In the present study, we used the random walk procedure with directed graphs to determine the comprehensive effects of the protein regulatory network on p53-MDM2 interaction. Simply put, the main advantage of this procedure lies in the fact that the stationary distribution can be instantly solved (hence, with minimum complexity) as an eigenvector of the transition matrix generated by the given network. The larger the corresponding value of a node in the stationary distribution is, the more likely the corresponding protein’s individual interaction with p53 and MDM2 takes effect as part of the network.

p53 is an attractive therapeutic target for cancer because its tumor-suppressive activity can be stimulated to eradicate tumor cells [9]. Inhibiting physical p53-MDM2 interaction is a promising approach to reactivating p53. Therefore, this study may provide a general paradigm that outlines the interplay among known proteins interacting with p53-MDM2 and regulating p53 stability.

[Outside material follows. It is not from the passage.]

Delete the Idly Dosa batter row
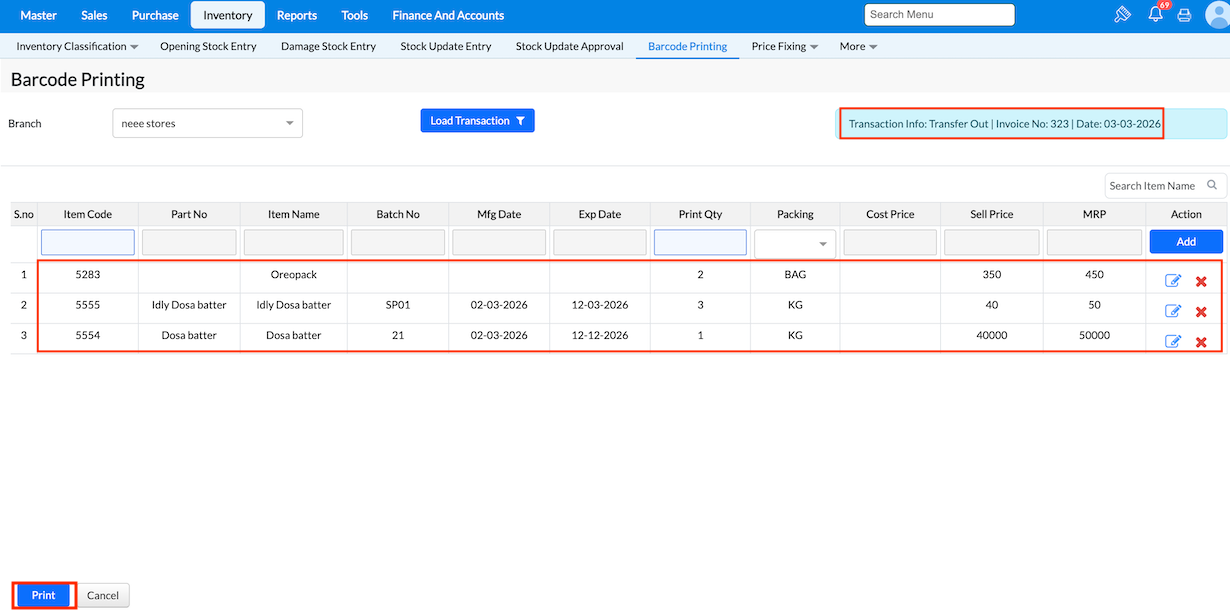 [x=1201, y=312]
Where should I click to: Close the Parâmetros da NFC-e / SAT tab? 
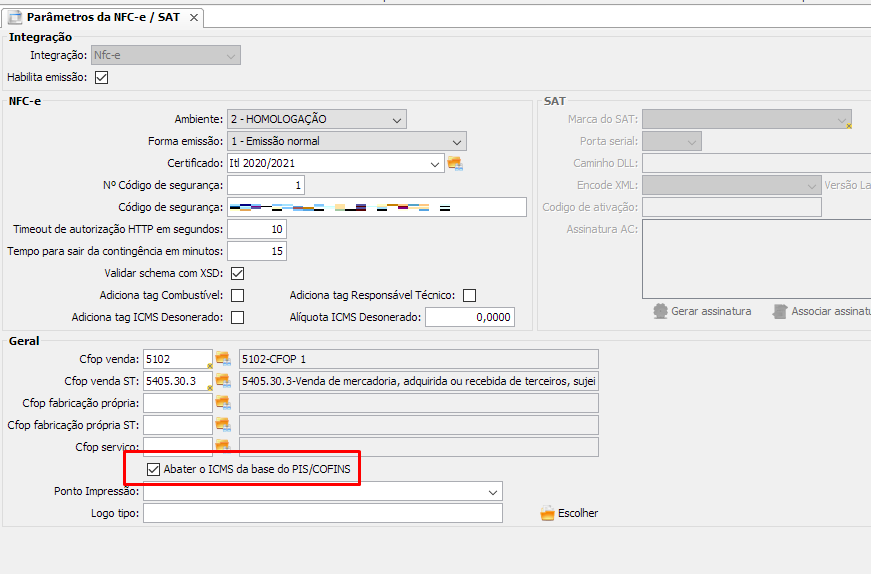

Mathematically modeling the protein interactions that control p53-MDM2 interaction may provide biological insight into how the balance of their interacting proteins can be changed to ensure fine-tuned regulation of p53 stability.

In addition, to prevent tumorigenesis, molecular mechanisms similar to the p53 protein regulatory network can be found in the cellular systems that regulate other key tumor suppressors, such as PTEN. PTEN expression is lost in more than 50% of tumors [28]. However, PTEN mutations are not common in tumors [29]. Instead, dysfunctional regulation of PTEN expression at the protein level is a common initiating event in cancer development [29]. As mentioned earlier, the use of nodes and enables one to examine networks with any number of nodes. Therefore our mathematical model can be potentially used to examine additional molecular events in tumor suppression [30].

5. Conclusion and Future Work

In our study, we applied mathematical methods and concepts including random walk and stationary distribution to dissect the complexity of protein network in cancer biology. Our result shows that these methods can be used to identify key nodes in the protein network, which may not be readily determined by biological experiments studying individual protein as an isolated molecular event. This approach provides an advantage to analyze the functions of a group of genes or proteins as a network in cancer cells, which is not only important for our understanding of cancer etiology, but also for developing new therapeutic strategies.

p53 regulators identified by the IPA software program (Ingenuity Systems) from existing biology studies are involved in a variety of molecular pathways, that form diverse functional groups such as gene expression, DNA repair and replication, cell death and survival, cellular development, carbohydrate metabolism, cell-to-cell signaling and interaction, cell cycle, cell-mediated immune response, and posttranslational modifications. To fully realize the potential of the proposed model, we will (as a referee kindly suggested) apply the discussed method to networks of reasonable size formed by groups of proteins (according to the similarity of their functions). After analyzing each of these networks and choosing the proteins of highest scores (from each network resp.), the method can be applied again to the network formed by the chosen proteins. We expect very meaningful results through this approach when we take the time to complete the massive inputting and calculation.

Conflict of Interests

The authors declare that they have no conflict of interests.

Acknowledgments

This research is supported in part by the MD Anderson Cancer Center Support Grant CA016672 and Simons Foundation Grant no. 245307. The authors are also in debt to the anonymous referee for many valuable suggestions that greatly improved the quality of this paper.